Wyatt winced and Morgan shuddered.
“You get used to it,” Doc said casually, and swore there was no harm done, and no, thanks, he didn’t need any help getting up to his room—he’d be fine unless Miss Kate shot him on sight for working late again.
All three of them had been up since the prior afternoon and they were, by now, well and truly tired. The brothers got ready to leave. Wyatt counted out his first week’s payment, and that brought him back to the missing money.
“Seems to me, whoever bashed Johnnie only woulda just got whatever he was carrying that night,” he said, as Doc accepted the coins. “If you’re right about what happened, there’s eighteen hundred dollars should still be around somewheres, but Bat said there wasn’t any money in Johnnie’s room.”
“Maybe his winnings’re still sitting in Bob Wright’s safe,” Morgan suggested, and that reminded Doc of something.
“Wyatt, nobody seems to know where Johnnie got his bank, but I think Isabelle Wright may have backed him. If her father found out she was sneakin’ money to Johnnie Sanders, there’d have been hell to pay, and I doubt that Miss Isabelle would be the one to pay it.”
Morgan straightened. “You know … There were some books in Johnnie’s room with Belle Wright’s name in them. If he was seeing her on the sly—”
“No,” Wyatt said.
Morg and Doc looked at him.
“Well, could be they was seeing each other,” he admitted, “but Belle Wright didn’t stake him.”
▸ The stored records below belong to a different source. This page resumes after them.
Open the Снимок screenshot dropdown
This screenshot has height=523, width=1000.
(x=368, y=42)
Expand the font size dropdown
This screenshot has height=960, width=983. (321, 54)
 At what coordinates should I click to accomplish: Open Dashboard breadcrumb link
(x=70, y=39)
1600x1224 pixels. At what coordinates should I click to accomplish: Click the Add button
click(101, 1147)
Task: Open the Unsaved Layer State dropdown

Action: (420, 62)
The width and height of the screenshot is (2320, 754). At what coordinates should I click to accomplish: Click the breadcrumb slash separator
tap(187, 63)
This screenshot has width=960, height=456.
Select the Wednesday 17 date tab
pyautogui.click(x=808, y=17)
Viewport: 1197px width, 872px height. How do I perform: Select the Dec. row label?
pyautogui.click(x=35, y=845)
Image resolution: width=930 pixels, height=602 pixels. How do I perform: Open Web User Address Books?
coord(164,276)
Morgan frowned, but Doc worked it out sooner.
“Never play poker, Wyatt,” he said quietly. “You are an open book.”
Morgan’s mouth dropped open. “Wyatt? But—where’d you get the money?”
Wyatt swallowed. “Borrowed it from James and Bessie.”
“Why?”
“Doesn’t matter anymore.”
“Oh. Oh, Wyatt,” Doc said, figuring the rest out. “You poor soul …”
For the past few nights, he had taken note of Wyatt’s technique over at the Alhambra, where the deputy now sat in when the regular dealer needed a break. Wyatt’s hands were big and that could be an advantage, but at his best he would never be as deft as Johnnie had been, for he was not as flexible in the wrist or as smooth on the pull. Still, the mechanics were the same, and now there was no question.
“You taught that boy to play,” Doc said.
“It was just something to take his mind off his parents,” Wyatt told them. “I didn’t know what else to do! Nobody else wanted him, and he kept crying … Faro’s easy to learn and he just took to it! When he showed up in Dodge, he made a little extra money—sitting in, you know? Then, last winter … I banked him.”
Morg looked stunned, and Doc’s eyes were full of bleak compassion.
Wyatt’s face was stiff. “I just wish—”
He couldn’t finish, but he didn’t have to. Usually it was his brother Morgan who could complete any thought. This time it was John Henry Holliday.
“Yes,” Doc said. “Yes, indeed. But it’s too late now.”